Task prompt —
What is needed is an exact copy of every line from the one with "[Frame down (Key:J)] (777, 249)" to the end of the entries below, without the pictures.
- Opening Delimiter -
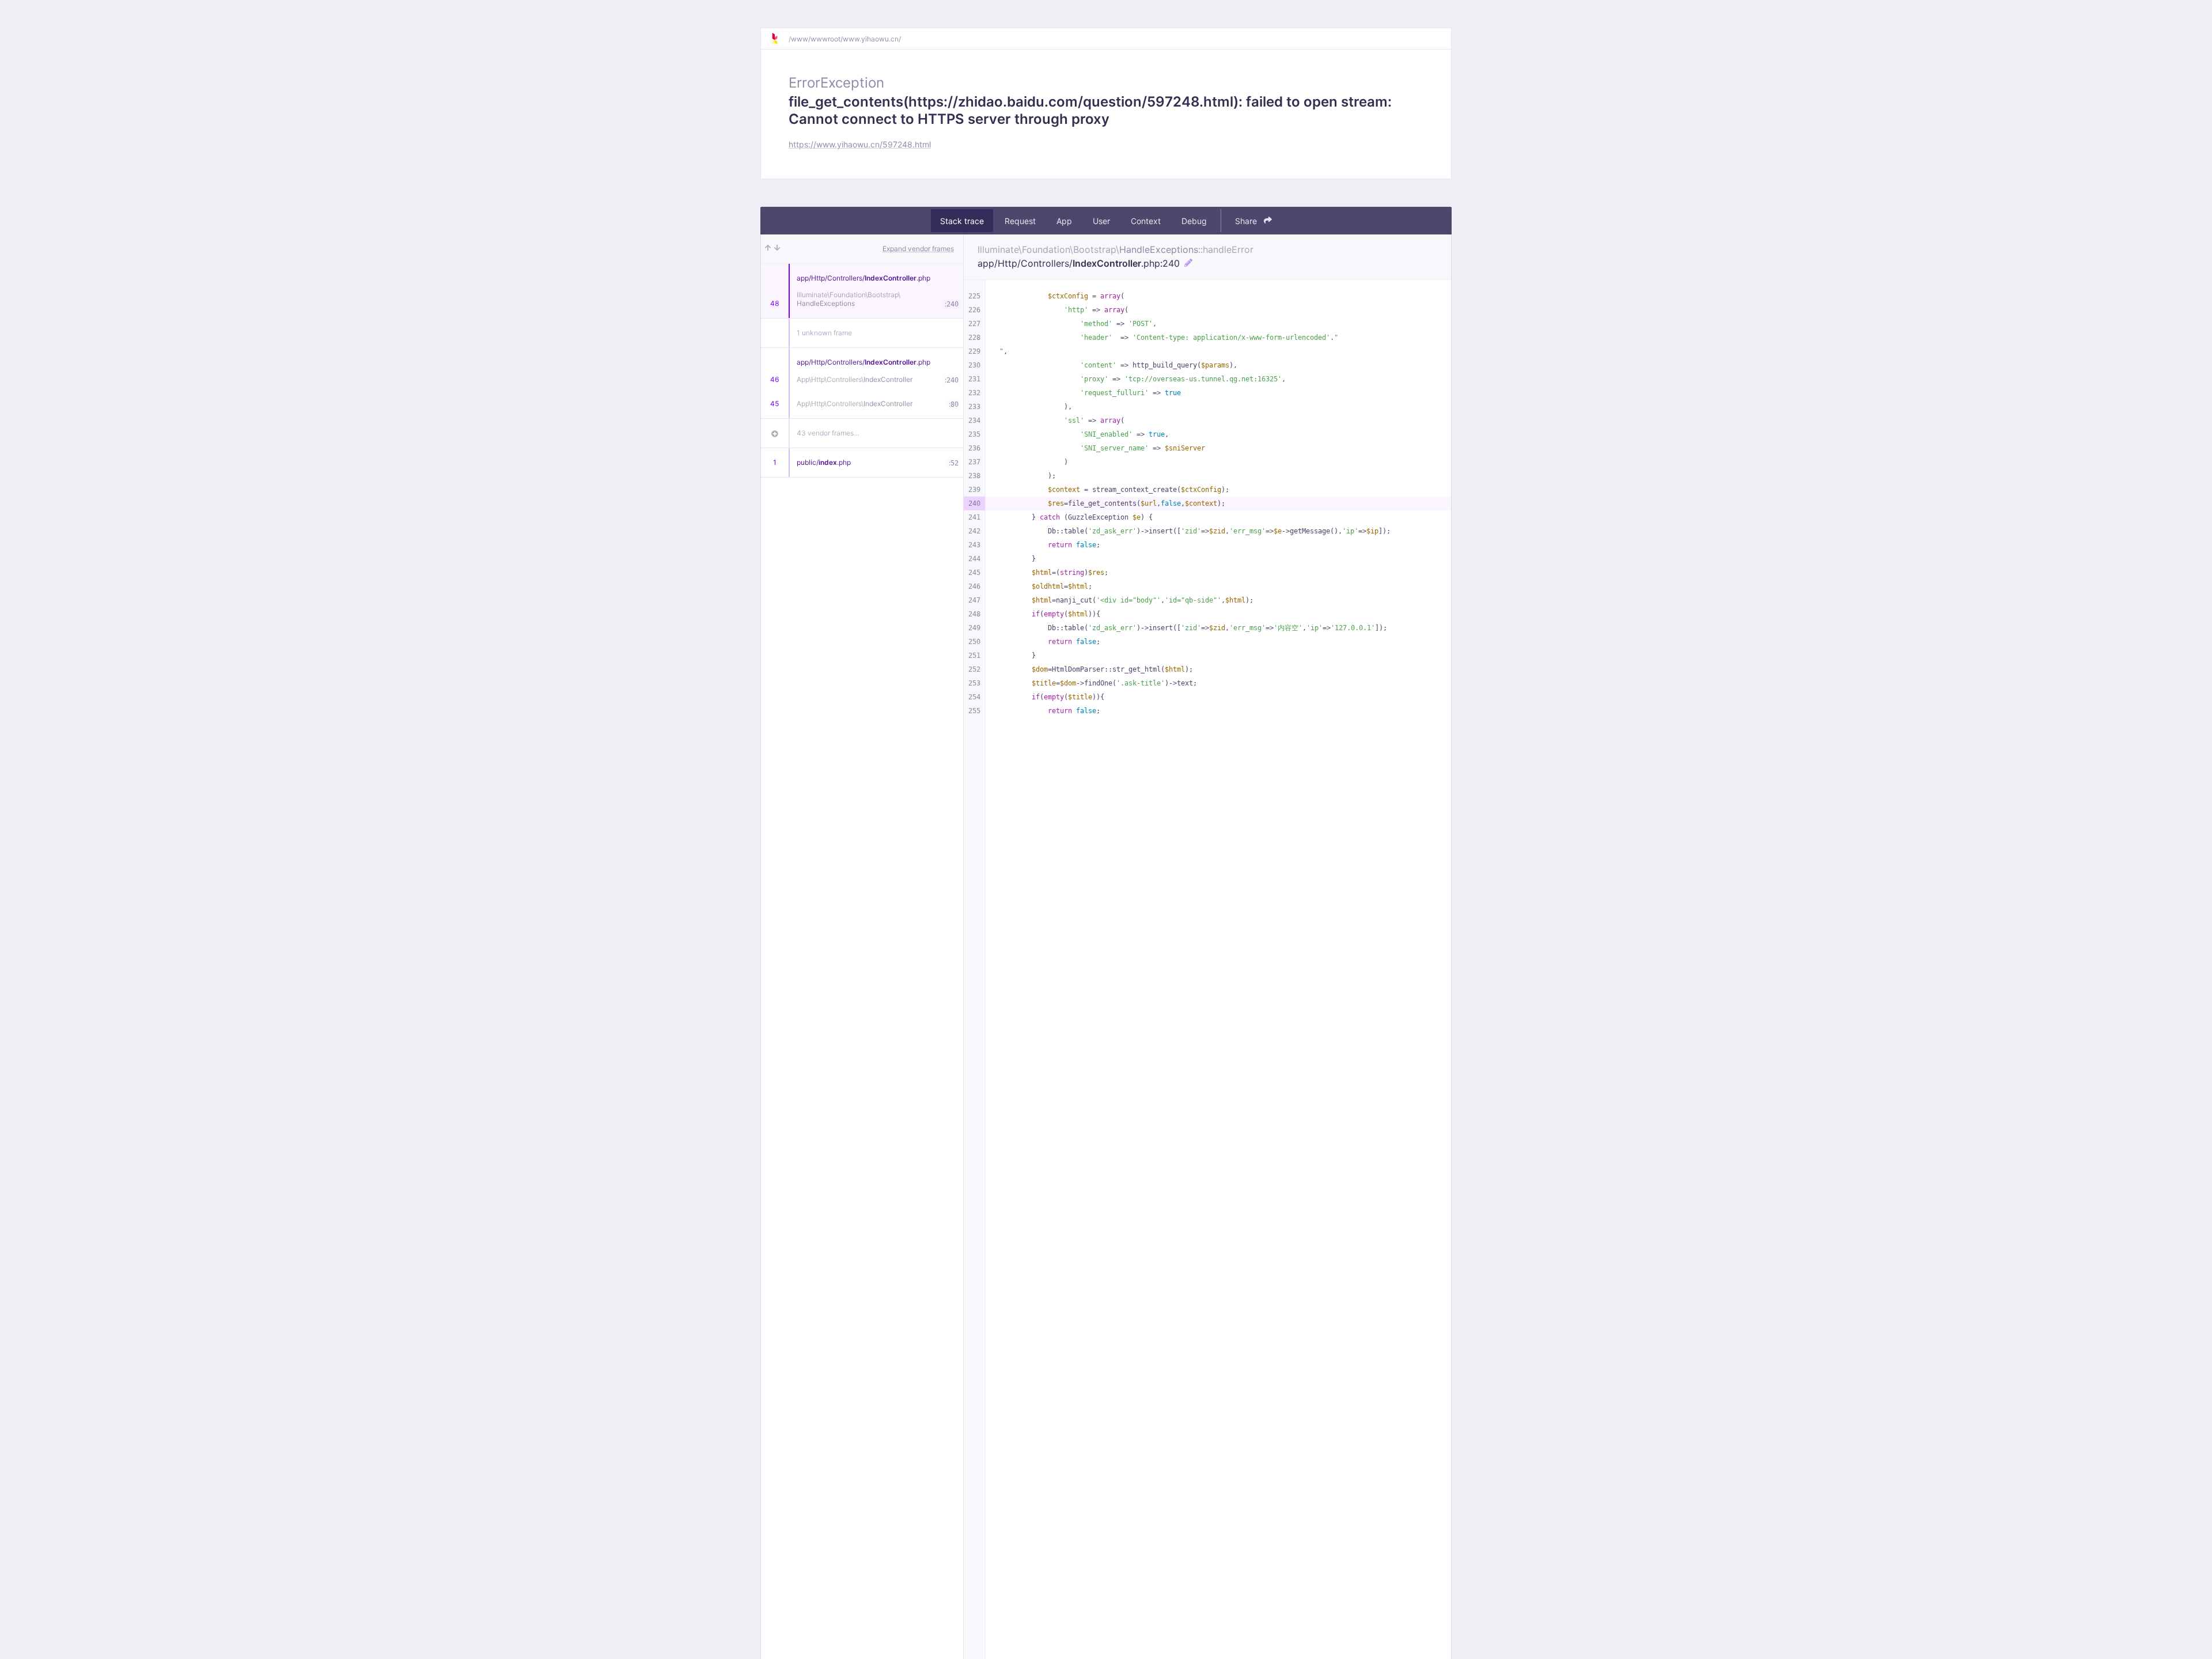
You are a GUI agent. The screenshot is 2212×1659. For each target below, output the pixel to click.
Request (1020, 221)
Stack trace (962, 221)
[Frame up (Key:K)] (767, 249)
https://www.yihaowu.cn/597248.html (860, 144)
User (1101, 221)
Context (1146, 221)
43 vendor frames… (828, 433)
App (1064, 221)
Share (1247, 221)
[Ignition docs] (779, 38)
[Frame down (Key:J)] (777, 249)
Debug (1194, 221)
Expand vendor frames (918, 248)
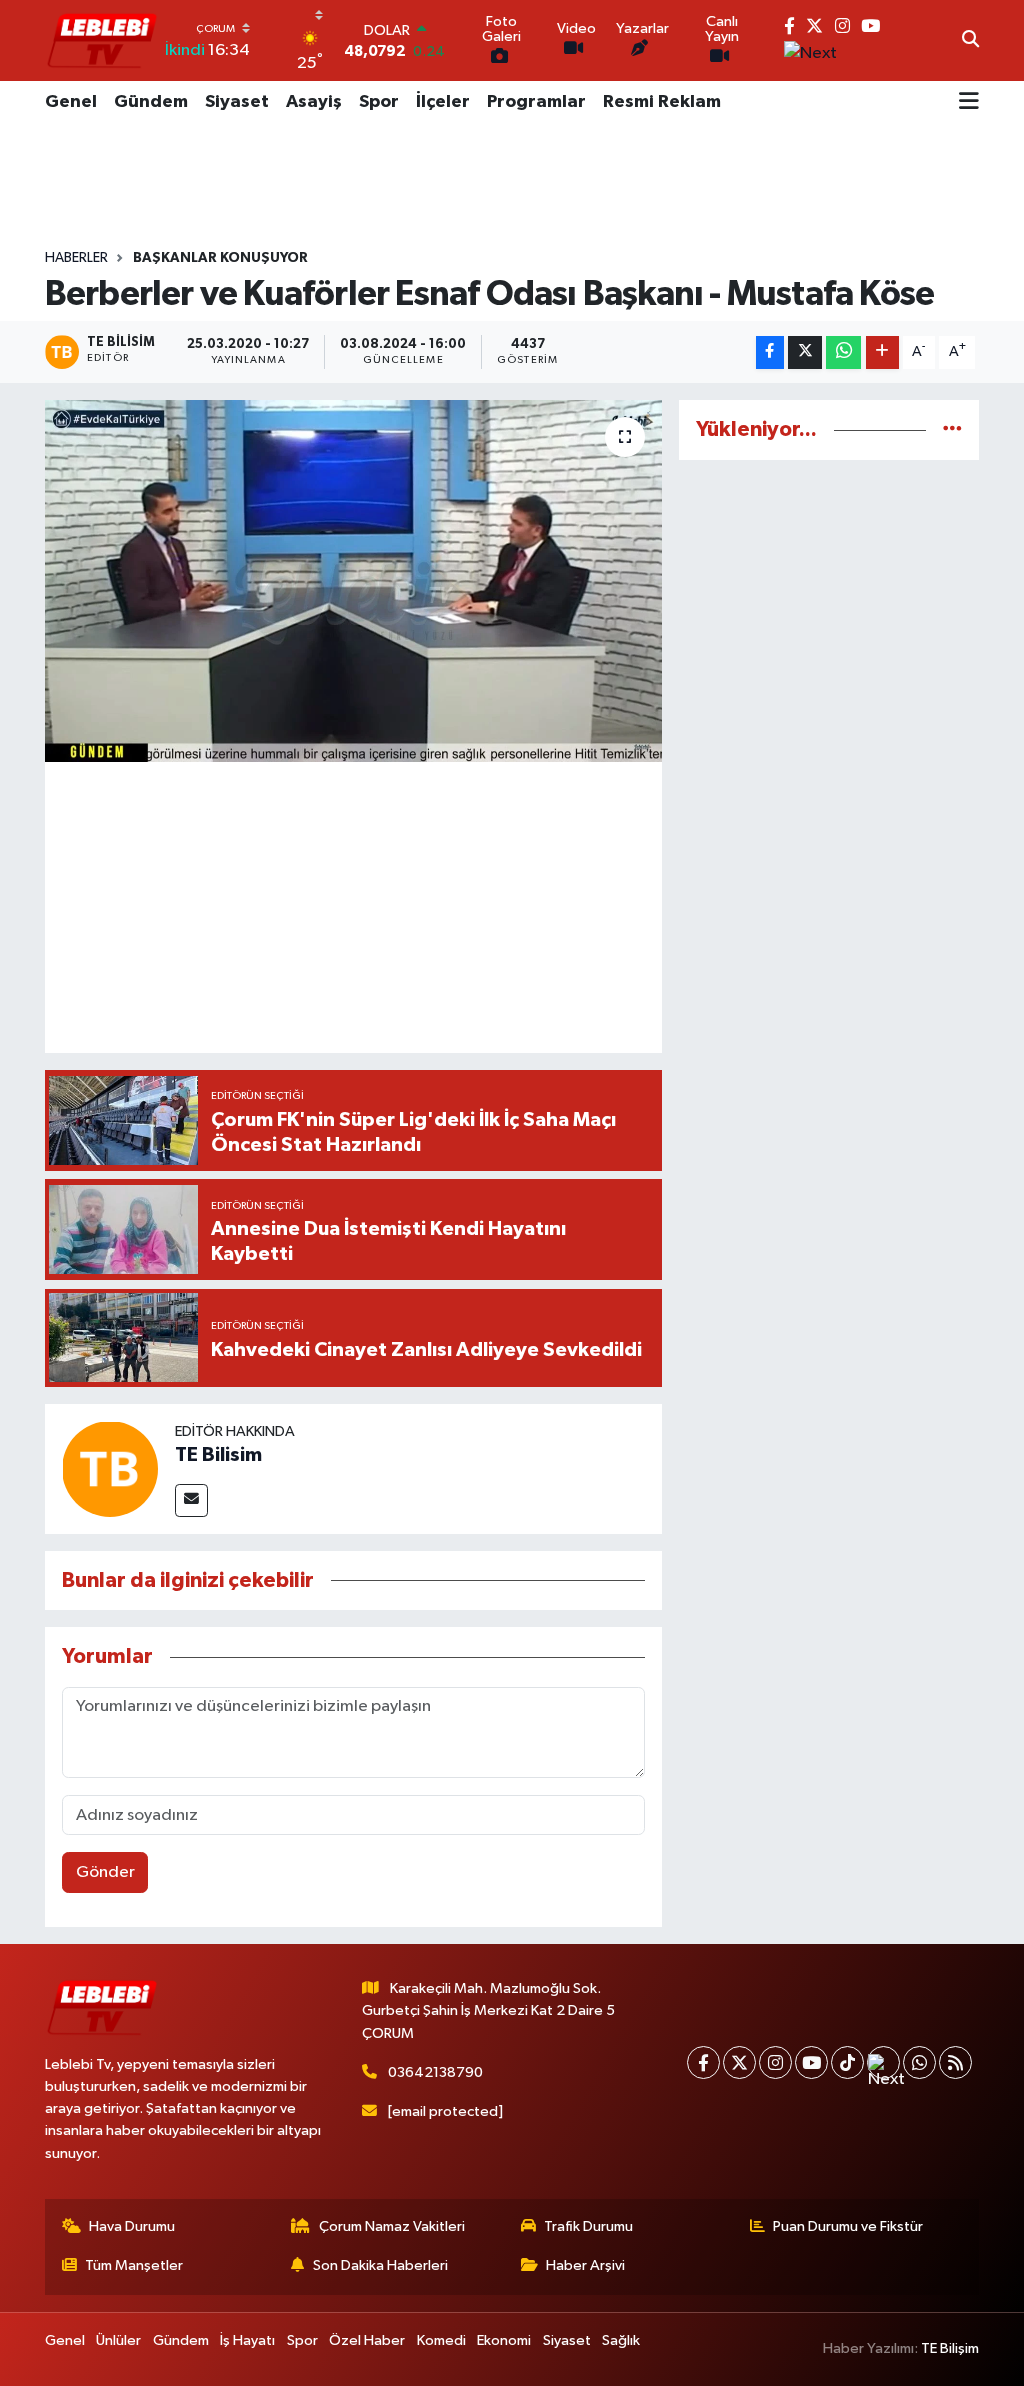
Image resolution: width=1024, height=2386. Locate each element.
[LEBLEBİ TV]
- Closing Delimiter -
Response to this exercise —
[Frame down (Key:J)] (777, 249)
Debug (1194, 221)
Expand vendor frames (918, 248)
Image resolution: width=1024, height=2386. Locate each element.
[LEBLEBİ TV]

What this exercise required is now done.